Perhaps, Priscilla thought, the Trader only hired a certain type of person to serve him. She wondered what that said about Priscilla Mendoza, so eager for a berth as cargo master that she had not stopped first to look about her. Yet she
had
been eager. In a mere ten years she had gone from Food Service Technician—which meant little more than scullery maid—to General Crew, and then into cargo handling. Among her goals was a pilot's certificate, though certainly there was no hope for furthering
that
aim while on
Daxflan.
The Trader's room was locked; no voice bade her enter when she laid her hand against the plate. So, then. She shook her head as the 1100 bell rang. She would be short of sleep
this
shift.
The captain, she decided, would do as well. She continued down the hall toward the bridge, then paused, hearing voices to her right—a man's, raised in outrage; a woman's, soothing.
Priscilla turned her steps in that direction, Shelly's envelope heavy in her hand.
The door to the Liaden lounge was open. Heedless, Sav Rid Olanek flung the paper at his cousin, Captain Chelsa yo'Vaade.
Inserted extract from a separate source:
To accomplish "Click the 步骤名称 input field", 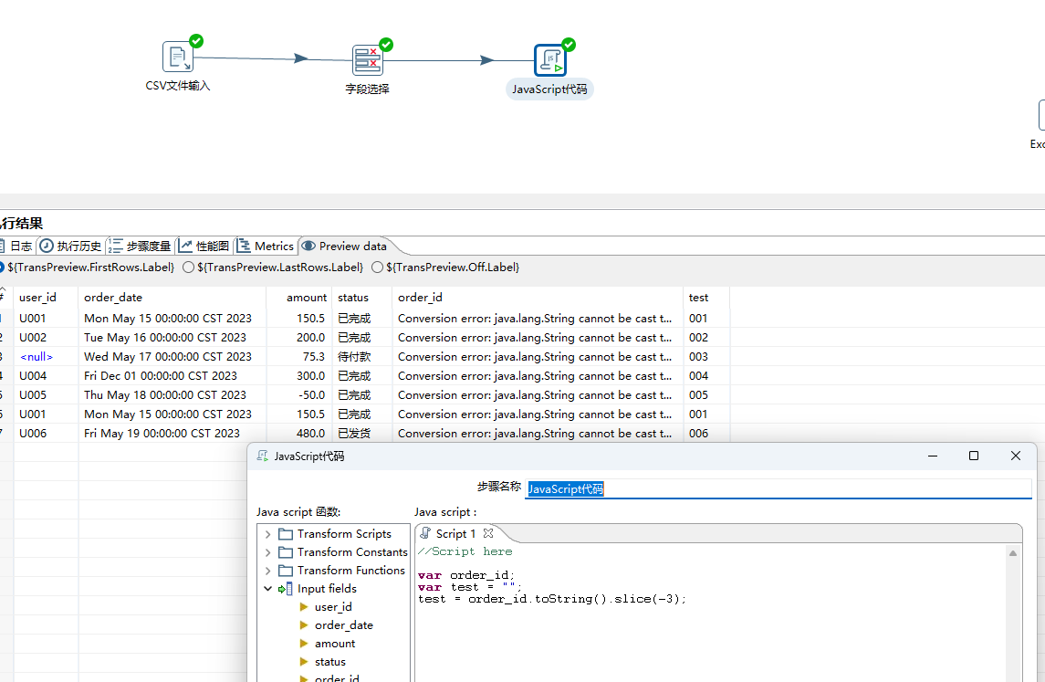I will point(778,488).
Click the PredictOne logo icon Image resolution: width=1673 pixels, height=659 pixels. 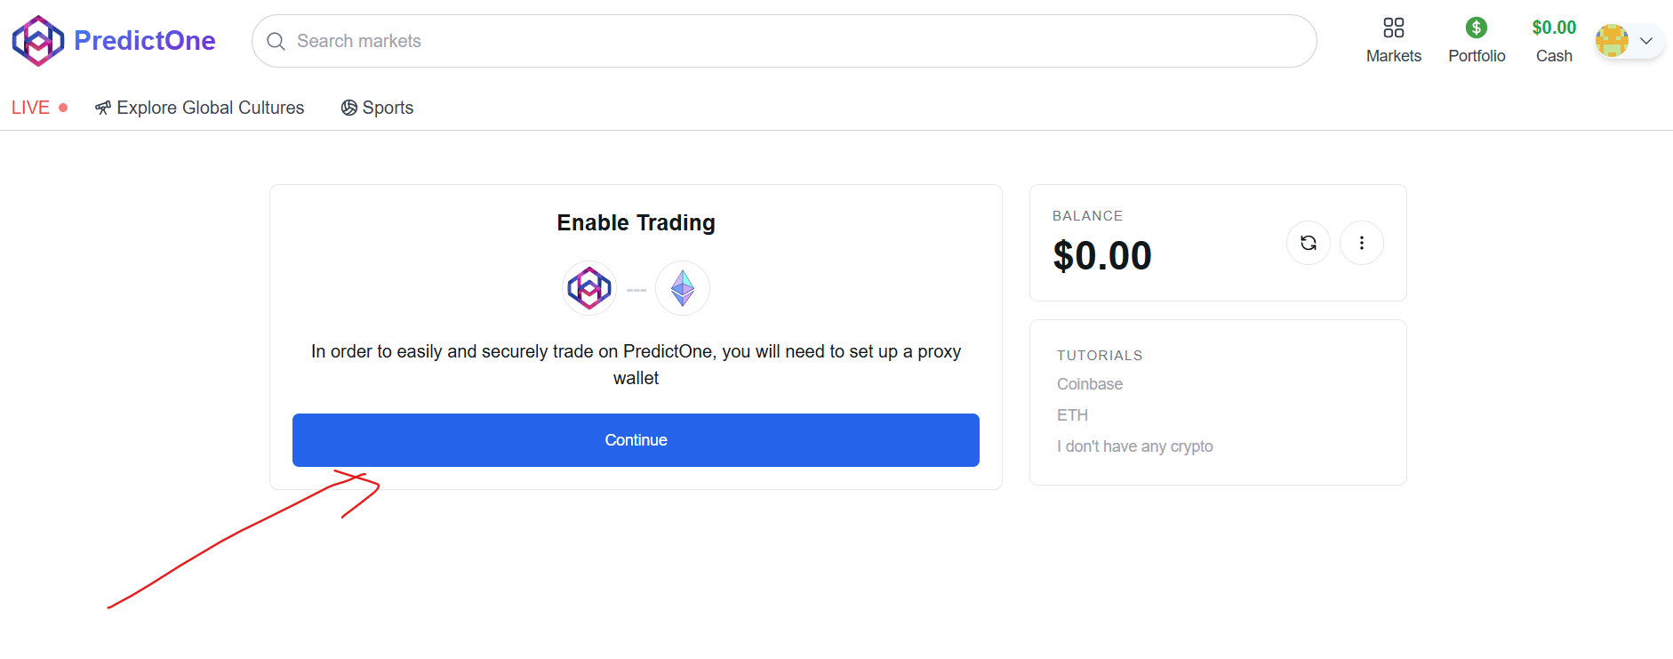point(37,41)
"Denied!" he cried, the High Tongue crackling with rage. "They dare! When all my life I have left this finger free to bear only the ring of a Master of Trade!" He waved gem-laden fingers also at Chelsa, who blinked, automatically cataloging Line-gem, school-gems, Clan-gem among the glittering array of others less important to Sav Rid's melant'i.
"They say you might reapply, cousin," she offered hesitantly. "You need only wait a Standard."
"Bah!" Sav Rid cried, as she might have known he would. "Reapply?
That
for their reapplication!" He snatched the letter back and rent it twice before flinging the pieces away. "They think me unworthy? They shall be schooled. We shall show them,
Daxflan
and I, how it is a
true
master of the craft goes about his business!" He turned then, eyes catching on the shadow at the door.
"You, there!" he snapped in Trade, crossing the room in four of his short strides. "What is it, Mendoza?"
Priscilla bowed, offering the envelope. "I did not wish to disturb you, sir," she replied in Trade, "but Shelly van Whitkin bade me give you this."
"So." He tore the envelope open, glanced at the paper with no great interest, and fingered the coin idly before slipping it into his belt.
One cantra, Priscilla saw, her stomach sinking. A sum so far beyond her resources that it was absurd to consider following Shelly's example. She might, she supposed, jump ship, but the thought of the dishonor attached to such an action cramped her stomach further.
"You may go, Mendoza," the Trader told her, and she bowed again before turning away. As she stepped into the hallway, she heard him address another comment in High Liaden to Captain yo'Vaade, something about having made a cantra and lost a big mouth to feed.
Daxflan
was two days out of Alcyone, and dinner looked terrible. Cargo Master Mendoza meekly accepted her tray and carried it into the crowded, steamy Terran mess hall. Peripheral vision showed Second Mate Dagmar Collier waving to her from a table near the door. Face averted, Priscilla moved to a newly vacated corner table. Self-preservation would not allow her to sit with her back to the noisy room, but the temptation was strong.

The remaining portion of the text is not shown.